Present every line of the material below as a numbered list, skipping any blank lines.

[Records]
⟨

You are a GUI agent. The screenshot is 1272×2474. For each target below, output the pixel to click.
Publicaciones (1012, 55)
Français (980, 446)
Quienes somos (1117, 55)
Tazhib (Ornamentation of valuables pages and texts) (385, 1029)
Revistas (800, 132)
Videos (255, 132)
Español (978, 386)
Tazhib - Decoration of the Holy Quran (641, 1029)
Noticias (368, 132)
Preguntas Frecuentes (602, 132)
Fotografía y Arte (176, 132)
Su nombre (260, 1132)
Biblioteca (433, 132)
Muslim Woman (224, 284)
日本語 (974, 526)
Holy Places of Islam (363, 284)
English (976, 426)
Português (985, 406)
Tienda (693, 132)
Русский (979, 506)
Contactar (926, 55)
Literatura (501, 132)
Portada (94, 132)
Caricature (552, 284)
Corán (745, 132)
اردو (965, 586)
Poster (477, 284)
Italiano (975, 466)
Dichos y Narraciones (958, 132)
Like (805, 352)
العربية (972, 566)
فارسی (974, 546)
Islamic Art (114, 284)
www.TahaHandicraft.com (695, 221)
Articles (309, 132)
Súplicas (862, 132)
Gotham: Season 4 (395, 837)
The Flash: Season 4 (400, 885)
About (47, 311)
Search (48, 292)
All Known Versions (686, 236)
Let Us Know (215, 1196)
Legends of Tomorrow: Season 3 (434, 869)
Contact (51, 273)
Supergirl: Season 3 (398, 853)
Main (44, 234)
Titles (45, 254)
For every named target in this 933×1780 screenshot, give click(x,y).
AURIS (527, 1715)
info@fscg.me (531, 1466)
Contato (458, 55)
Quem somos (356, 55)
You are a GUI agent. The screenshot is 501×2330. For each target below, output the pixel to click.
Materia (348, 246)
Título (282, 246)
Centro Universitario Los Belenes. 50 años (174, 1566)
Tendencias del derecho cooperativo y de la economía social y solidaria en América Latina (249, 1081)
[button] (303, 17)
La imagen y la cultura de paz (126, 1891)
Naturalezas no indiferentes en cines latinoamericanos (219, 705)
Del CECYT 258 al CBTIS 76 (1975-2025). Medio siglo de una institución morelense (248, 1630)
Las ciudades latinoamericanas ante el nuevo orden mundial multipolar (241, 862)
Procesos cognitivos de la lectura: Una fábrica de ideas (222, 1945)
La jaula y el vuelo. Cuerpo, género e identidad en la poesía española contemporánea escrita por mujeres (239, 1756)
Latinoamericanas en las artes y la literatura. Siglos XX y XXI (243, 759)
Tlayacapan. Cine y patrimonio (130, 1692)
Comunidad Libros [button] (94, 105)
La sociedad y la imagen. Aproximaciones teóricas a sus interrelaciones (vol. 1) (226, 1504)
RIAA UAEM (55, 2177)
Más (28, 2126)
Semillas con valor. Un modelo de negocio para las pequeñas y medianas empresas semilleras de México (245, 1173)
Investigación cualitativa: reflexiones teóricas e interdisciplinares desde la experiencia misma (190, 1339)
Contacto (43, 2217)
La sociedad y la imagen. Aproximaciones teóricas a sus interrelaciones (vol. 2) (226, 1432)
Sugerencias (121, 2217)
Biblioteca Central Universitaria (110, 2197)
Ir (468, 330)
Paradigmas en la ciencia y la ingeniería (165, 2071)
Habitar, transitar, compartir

⟩

» **Solution to the exercise**
1. You are a GUI agent. The screenshot is 1272×2474. For each target below, output the pixel to click.
2. Publicaciones (1012, 55)
3. Français (980, 446)
4. Quienes somos (1117, 55)
5. Tazhib (Ornamentation of valuables pages and texts) (385, 1029)
6. Revistas (800, 132)
7. Videos (255, 132)
8. Español (978, 386)
9. Tazhib - Decoration of the Holy Quran (641, 1029)
10. Noticias (368, 132)
11. Preguntas Frecuentes (602, 132)
12. Fotografía y Arte (176, 132)
13. Su nombre (260, 1132)
14. Biblioteca (433, 132)
15. Muslim Woman (224, 284)
16. 日本語 (974, 526)
17. Holy Places of Islam (363, 284)
18. English (976, 426)
19. Português (985, 406)
20. Tienda (693, 132)
21. Русский (979, 506)
22. Contactar (926, 55)
23. Literatura (501, 132)
24. Portada (94, 132)
25. Caricature (552, 284)
26. Corán (745, 132)
27. اردو (965, 586)
28. Poster (477, 284)
29. Italiano (975, 466)
30. Dichos y Narraciones (958, 132)
31. Like (805, 352)
32. العربية (972, 566)
33. فارسی (974, 546)
34. Islamic Art (114, 284)
35. www.TahaHandicraft.com (695, 221)
36. Articles (309, 132)
37. Súplicas (862, 132)
38. Gotham: Season 4 (395, 837)
39. The Flash: Season 4 (400, 885)
40. About (47, 311)
41. Search (48, 292)
42. All Known Versions (686, 236)
43. Let Us Know (215, 1196)
44. Legends of Tomorrow: Season 3 (434, 869)
45. Contact (51, 273)
46. Supergirl: Season 3 (398, 853)
47. Main (44, 234)
48. Titles (45, 254)
49. For every named target in this 933×1780 screenshot, give click(x,y).
50. AURIS (527, 1715)
51. info@fscg.me (531, 1466)
52. Contato (458, 55)
53. Quem somos (356, 55)
54. You are a GUI agent. The screenshot is 501×2330. For each target below, output the pixel to click.
55. Materia (348, 246)
56. Título (282, 246)
57. Centro Universitario Los Belenes. 50 años (174, 1566)
58. Tendencias del derecho cooperativo y de la economía social y solidaria en América Latina (249, 1081)
59. [button] (303, 17)
60. La imagen y la cultura de paz (126, 1891)
61. Naturalezas no indiferentes en cines latinoamericanos (219, 705)
62. Del CECYT 258 al CBTIS 76 (1975-2025). Medio siglo de una institución morelense (248, 1630)
63. Las ciudades latinoamericanas ante el nuevo orden mundial multipolar (241, 862)
64. Procesos cognitivos de la lectura: Una fábrica de ideas (222, 1945)
65. La jaula y el vuelo. Cuerpo, género e identidad en la poesía española contemporánea escrita por mujeres (239, 1756)
66. Latinoamericanas en las artes y la literatura. Siglos XX y XXI (243, 759)
67. Tlayacapan. Cine y patrimonio (130, 1692)
68. Comunidad Libros [button] (94, 105)
69. La sociedad y la imagen. Aproximaciones teóricas a sus interrelaciones (vol. 1) (226, 1504)
70. RIAA UAEM (55, 2177)
71. Más (28, 2126)
72. Semillas con valor. Un modelo de negocio para las pequeñas y medianas empresas semilleras de México (245, 1173)
73. Investigación cualitativa: reflexiones teóricas e interdisciplinares desde la experiencia misma (190, 1339)
74. Contacto (43, 2217)
75. La sociedad y la imagen. Aproximaciones teóricas a sus interrelaciones (vol. 2) (226, 1432)
76. Sugerencias (121, 2217)
77. Biblioteca Central Universitaria (110, 2197)
78. Ir (468, 330)
79. Paradigmas en la ciencia y la ingeniería (165, 2071)
80. Habitar, transitar, compartir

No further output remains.